* Aim of the task
Rewrite all the items below, putting "screen assistant" wherever "GUI agent" appears and leaving everything else as it is.

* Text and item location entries
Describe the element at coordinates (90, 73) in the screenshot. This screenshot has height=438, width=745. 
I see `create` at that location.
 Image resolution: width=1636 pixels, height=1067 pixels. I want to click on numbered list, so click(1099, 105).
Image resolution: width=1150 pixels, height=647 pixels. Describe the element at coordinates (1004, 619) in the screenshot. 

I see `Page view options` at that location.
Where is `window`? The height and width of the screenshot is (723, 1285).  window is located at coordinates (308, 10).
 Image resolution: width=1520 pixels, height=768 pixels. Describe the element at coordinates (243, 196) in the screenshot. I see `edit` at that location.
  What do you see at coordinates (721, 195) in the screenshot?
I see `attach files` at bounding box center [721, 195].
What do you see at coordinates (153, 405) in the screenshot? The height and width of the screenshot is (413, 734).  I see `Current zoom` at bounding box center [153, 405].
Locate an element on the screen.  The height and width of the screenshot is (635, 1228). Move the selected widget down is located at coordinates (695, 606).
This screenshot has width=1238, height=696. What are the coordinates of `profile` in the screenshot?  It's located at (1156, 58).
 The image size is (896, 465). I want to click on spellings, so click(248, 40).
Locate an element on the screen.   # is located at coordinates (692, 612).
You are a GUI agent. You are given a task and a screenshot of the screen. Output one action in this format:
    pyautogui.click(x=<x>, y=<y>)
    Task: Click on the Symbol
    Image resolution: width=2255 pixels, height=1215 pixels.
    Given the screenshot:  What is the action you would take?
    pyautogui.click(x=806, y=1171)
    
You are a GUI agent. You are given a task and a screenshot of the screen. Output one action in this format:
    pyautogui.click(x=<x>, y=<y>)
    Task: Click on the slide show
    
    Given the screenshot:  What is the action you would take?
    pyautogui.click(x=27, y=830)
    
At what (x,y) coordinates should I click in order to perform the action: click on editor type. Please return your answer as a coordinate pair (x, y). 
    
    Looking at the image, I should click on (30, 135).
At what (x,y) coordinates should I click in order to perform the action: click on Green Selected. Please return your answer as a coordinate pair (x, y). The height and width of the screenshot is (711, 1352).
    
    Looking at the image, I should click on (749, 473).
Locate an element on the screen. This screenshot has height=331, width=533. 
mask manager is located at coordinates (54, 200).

* Solution for this task
Describe the element at coordinates (90, 73) in the screenshot. This screenshot has height=438, width=745. 
I see `create` at that location.
 Image resolution: width=1636 pixels, height=1067 pixels. I want to click on numbered list, so click(1099, 105).
Image resolution: width=1150 pixels, height=647 pixels. Describe the element at coordinates (1004, 619) in the screenshot. 

I see `Page view options` at that location.
Where is `window`? The height and width of the screenshot is (723, 1285).  window is located at coordinates (308, 10).
 Image resolution: width=1520 pixels, height=768 pixels. Describe the element at coordinates (243, 196) in the screenshot. I see `edit` at that location.
  What do you see at coordinates (721, 195) in the screenshot?
I see `attach files` at bounding box center [721, 195].
What do you see at coordinates (153, 405) in the screenshot? The height and width of the screenshot is (413, 734).  I see `Current zoom` at bounding box center [153, 405].
Locate an element on the screen.  The height and width of the screenshot is (635, 1228). Move the selected widget down is located at coordinates (695, 606).
This screenshot has width=1238, height=696. What are the coordinates of `profile` in the screenshot?  It's located at (1156, 58).
 The image size is (896, 465). I want to click on spellings, so click(248, 40).
Locate an element on the screen.   # is located at coordinates (692, 612).
You are a screen assistant. You are given a task and a screenshot of the screen. Output one action in this format:
    pyautogui.click(x=<x>, y=<y>)
    Task: Click on the Symbol
    Image resolution: width=2255 pixels, height=1215 pixels.
    Given the screenshot:  What is the action you would take?
    pyautogui.click(x=806, y=1171)
    
You are a screen assistant. You are given a task and a screenshot of the screen. Output one action in this format:
    pyautogui.click(x=<x>, y=<y>)
    Task: Click on the slide show
    
    Given the screenshot:  What is the action you would take?
    pyautogui.click(x=27, y=830)
    
At what (x,y) coordinates should I click in order to perform the action: click on editor type. Please return your answer as a coordinate pair (x, y). 
    
    Looking at the image, I should click on (30, 135).
At what (x,y) coordinates should I click in order to perform the action: click on Green Selected. Please return your answer as a coordinate pair (x, y). The height and width of the screenshot is (711, 1352).
    
    Looking at the image, I should click on (749, 473).
Locate an element on the screen. This screenshot has height=331, width=533. 
mask manager is located at coordinates (54, 200).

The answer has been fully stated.